La residenza a Monaco, i contanti e la casa vicino a Dubai: sequestrati 800mila euro

Un professionista avrebbe occultato al fisco oltre 1,3 milioni di euro di compensi. Sotto sequestro sette immobili tra Liguria e Sardegna

La guardia di Finanza di Genova ha eseguito un decreto di sequestro preventivo, anche per equivalente, per un valore di circa 800mila euro nei confronti di un professionista indagato per omessa presentazione delle dichiarazioni fiscali, occultamento di documenti contabili, autoriciclaggio e sottrazione fraudolenta al pagamento delle imposte.

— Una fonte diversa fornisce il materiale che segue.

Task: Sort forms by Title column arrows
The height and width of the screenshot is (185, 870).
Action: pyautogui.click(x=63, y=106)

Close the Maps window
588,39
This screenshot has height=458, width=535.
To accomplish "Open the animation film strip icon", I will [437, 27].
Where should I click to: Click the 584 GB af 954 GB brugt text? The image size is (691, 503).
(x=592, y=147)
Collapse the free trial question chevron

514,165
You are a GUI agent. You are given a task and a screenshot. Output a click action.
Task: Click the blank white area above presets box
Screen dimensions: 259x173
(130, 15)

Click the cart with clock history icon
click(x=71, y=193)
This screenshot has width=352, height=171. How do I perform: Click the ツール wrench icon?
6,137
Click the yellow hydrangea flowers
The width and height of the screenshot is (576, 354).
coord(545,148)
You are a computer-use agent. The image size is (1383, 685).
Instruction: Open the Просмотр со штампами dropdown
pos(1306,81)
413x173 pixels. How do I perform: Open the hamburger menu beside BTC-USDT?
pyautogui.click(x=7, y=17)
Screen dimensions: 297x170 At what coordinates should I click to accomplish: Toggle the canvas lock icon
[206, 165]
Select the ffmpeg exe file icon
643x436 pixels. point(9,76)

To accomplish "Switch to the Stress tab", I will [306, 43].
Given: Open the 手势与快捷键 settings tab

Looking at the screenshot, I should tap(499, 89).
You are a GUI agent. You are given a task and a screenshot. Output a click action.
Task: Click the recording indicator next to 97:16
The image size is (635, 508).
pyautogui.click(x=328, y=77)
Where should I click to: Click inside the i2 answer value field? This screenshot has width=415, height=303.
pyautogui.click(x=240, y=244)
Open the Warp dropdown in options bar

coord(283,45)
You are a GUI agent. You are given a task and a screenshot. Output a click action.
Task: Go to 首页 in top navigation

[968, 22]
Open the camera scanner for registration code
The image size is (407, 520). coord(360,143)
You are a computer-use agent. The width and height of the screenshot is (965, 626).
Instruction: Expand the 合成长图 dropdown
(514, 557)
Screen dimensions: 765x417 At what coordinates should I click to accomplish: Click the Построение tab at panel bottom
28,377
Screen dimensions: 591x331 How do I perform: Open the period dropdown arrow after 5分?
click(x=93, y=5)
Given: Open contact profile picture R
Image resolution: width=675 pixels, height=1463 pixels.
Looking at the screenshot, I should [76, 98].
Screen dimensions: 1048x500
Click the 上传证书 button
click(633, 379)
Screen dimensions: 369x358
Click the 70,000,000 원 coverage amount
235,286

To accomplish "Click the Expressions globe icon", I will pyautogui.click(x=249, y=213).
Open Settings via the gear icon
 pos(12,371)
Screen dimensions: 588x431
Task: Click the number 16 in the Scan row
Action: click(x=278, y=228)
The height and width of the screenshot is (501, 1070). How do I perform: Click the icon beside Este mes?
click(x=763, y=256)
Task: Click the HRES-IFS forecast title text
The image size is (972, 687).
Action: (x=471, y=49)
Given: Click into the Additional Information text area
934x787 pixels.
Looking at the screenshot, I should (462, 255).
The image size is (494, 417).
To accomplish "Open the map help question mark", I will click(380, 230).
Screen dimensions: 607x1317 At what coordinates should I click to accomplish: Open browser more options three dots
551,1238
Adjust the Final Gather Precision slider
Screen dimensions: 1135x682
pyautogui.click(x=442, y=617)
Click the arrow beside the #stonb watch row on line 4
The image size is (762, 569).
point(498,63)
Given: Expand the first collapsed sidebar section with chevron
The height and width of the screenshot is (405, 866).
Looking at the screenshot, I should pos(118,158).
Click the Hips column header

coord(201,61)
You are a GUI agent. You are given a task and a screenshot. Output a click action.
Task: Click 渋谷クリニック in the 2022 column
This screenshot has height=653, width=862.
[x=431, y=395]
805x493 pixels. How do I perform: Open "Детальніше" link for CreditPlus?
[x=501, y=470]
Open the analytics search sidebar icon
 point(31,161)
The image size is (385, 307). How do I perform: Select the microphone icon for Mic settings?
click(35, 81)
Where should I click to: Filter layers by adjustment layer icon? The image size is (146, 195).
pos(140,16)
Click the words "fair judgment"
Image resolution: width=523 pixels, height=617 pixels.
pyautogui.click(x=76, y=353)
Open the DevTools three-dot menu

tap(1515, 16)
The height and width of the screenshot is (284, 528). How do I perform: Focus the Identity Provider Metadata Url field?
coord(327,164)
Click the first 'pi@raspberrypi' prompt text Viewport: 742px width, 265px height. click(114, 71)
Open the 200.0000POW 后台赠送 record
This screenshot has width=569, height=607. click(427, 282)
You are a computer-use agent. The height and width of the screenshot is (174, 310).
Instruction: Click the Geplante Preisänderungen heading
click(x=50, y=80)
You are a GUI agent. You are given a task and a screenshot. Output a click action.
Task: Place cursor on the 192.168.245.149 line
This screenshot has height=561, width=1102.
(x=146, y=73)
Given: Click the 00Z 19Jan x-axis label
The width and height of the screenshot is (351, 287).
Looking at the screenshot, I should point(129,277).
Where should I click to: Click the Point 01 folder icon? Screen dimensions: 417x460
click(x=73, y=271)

L’indagine è partita dal confronto tra i dati dei cittadini italiani dichiarati residenti all’estero e le informazioni raccolte durante i controlli sul territorio. Secondo gli investigatori, l’uomo, pur risultando trasferito nel Principato di Monaco, avrebbe continuato a svolgere stabilmente la propria attività in diverse città italiane, tra cui Genova, Imperia, Milano e Roma.
La residenza estera sarebbe stata utilizzata esclusivamente per sottrarsi agli obblighi fiscali, attraverso il meccanismo dell’esterovestizione. Il professionista avrebbe incassato in contanti, mediamente 200 euro per ogni prestazione sanitaria, senza rilasciare documenti fiscali. Il denaro sarebbe poi stato accantonato in un trust con sede in provincia di Genova, del quale risultava beneficiario, e successivamente trasferito su conti correnti italiani e monegaschi, oltre che su conti di società a lui riconducibili.
Attraverso indagini finanziarie e la cooperazione fiscale internazionale con il Principato di Monaco, la guardia di Finanza ha ricostruito compensi non dichiarati per oltre 1,3 milioni di euro, maturati tra il 2018 e il 2023.
Gli accertamenti avrebbero inoltre evidenziato che, dopo l’avvio dei controlli fiscali, l’indagato avrebbe venduto un immobile per procurarsi parte del denaro necessario ad acquistare, da una società con sede negli Emirati Arabi Uniti, un’abitazione di pregio nei pressi della Dubai Marina.
Il provvedimento del giudice per le indagini preliminari del Tribunale di Genova ha portato al sequestro di sette beni immobili: tre abitazioni, due box auto e due magazzini situati tra la Liguria e la Sardegna, per un valore complessivo stimato in circa 800mila euro.